Le Conseil Supérieur de l’Audiovisuel a engagé en mai 2013 une réflexion sur la publicité pour le cinéma à la télévision, qui aujourd’hui fait l’objet d’une interdiction générale. Ce travail a conduit à réaliser une série d’auditions des professionnels du secteur de la télévision, du cinéma et de la publicité, à propos de cette question. Les deux Syndicat de télévisions locales avaient ainsi été auditionnés. TLF avait exprimé une position favorable à l’ouverture à la publicité télévisée de ce secteur jusque-là interdit, en rappelant notamment que tout notamment dans un contexte de crise économique, toute ressource supplémentaire est la bienvenue. Mais l’apport concrètement mesurable des recettes publicitaires qui pourraient être engendrées avait été nuancé.
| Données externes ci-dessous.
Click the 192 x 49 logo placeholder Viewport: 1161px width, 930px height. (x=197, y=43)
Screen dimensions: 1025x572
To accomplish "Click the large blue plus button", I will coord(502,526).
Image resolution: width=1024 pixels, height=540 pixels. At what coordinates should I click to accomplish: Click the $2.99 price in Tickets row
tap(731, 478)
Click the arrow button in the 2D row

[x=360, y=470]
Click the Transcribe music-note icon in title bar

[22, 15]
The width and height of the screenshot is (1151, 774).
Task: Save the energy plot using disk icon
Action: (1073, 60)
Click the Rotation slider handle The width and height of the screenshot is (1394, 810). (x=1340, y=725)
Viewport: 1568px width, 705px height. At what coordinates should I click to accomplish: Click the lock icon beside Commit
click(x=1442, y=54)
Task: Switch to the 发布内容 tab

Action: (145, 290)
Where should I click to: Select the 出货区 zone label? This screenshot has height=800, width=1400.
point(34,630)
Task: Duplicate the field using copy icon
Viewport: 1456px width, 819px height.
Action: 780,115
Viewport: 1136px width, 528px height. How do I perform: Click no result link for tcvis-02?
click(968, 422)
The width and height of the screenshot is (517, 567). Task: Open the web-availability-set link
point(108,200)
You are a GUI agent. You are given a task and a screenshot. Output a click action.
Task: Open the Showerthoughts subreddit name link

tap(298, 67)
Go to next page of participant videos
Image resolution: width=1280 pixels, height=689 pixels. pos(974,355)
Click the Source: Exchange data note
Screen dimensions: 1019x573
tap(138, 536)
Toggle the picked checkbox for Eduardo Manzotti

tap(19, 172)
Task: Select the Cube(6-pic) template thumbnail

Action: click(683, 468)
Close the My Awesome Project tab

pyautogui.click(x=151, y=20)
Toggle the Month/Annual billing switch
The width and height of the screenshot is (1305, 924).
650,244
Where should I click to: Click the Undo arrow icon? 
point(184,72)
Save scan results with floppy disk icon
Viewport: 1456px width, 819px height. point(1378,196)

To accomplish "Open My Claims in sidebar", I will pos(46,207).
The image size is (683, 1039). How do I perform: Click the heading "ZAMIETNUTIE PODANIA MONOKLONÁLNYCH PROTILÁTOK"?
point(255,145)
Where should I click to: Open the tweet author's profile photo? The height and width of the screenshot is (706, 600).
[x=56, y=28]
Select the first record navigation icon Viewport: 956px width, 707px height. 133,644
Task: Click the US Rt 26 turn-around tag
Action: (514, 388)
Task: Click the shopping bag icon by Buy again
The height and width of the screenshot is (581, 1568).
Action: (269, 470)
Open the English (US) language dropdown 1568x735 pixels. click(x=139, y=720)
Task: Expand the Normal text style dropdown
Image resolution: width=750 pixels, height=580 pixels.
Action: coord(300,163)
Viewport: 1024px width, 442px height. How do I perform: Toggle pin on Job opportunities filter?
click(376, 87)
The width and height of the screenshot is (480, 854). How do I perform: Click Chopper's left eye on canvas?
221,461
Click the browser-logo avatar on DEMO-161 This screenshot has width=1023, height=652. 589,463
Dans le bilan de cette réflexion, certains points ressortent :

  • la quasi-totalité des organisations professionnelles du cinéma s’est opposée à une ouverture du secteur du cinéma à la publicité télévisée.
  • la quasi-totalité des chaînes/ groupes de télévision sont favorables à cette ouverture, en arguant du paradoxe de la situation actuelle : il existe pour eux une obligation de financement des œuvres audiovisuelles mais, contrairement à Internet, l’Affichage non concernés par cette obligation, ils ne peuvent en tirer aucun bénéfices publicitaires.
    Les chaînes locales avaient notamment mis en avant que la publicité au niveau local, permettrait de toucher et cibler plus facilement le téléspectateur et client de cinéma et permettrait une publicité géolocalisée des distributeurs.
  • les professionnels de la publicité ont estimé que le marché de la publicité télévisée pour le cinéma représenterait entre 10 et 70 millions d’euros.
    Suite à ces auditions, les différentes options proposées par les intervenants auditionnés ont été soumises au Conseil au mois de novembre 2013 : ce dernier s’est prononcé en faveur d’une évolution du secteur de la publicité télévisée pour le cinéma, estimant que la situation actuelle de statu quo est préjudiciable pour les chaînes.

Parallèlement, la DGMIC (Direction Générale des Médias et Industries culturelles) a lancé en juillet 2013 une consultation publique sur d’éventuelles modifications à apporter au régime juridique applicable à la publicité télévisée, au parrainage télévisé et au placement de produit.
Plus large dans son champ d’étude que celle du CSA, elle a également abordé les autres secteurs interdits à la publicité télévisée et a travaillé sur la question des offres promotionnelles de la grande distribution. Le Syndicat TLF y a contribué.

A ce jour, la règlementation du CSA en matière de publicité télévisée n’a pas évolué.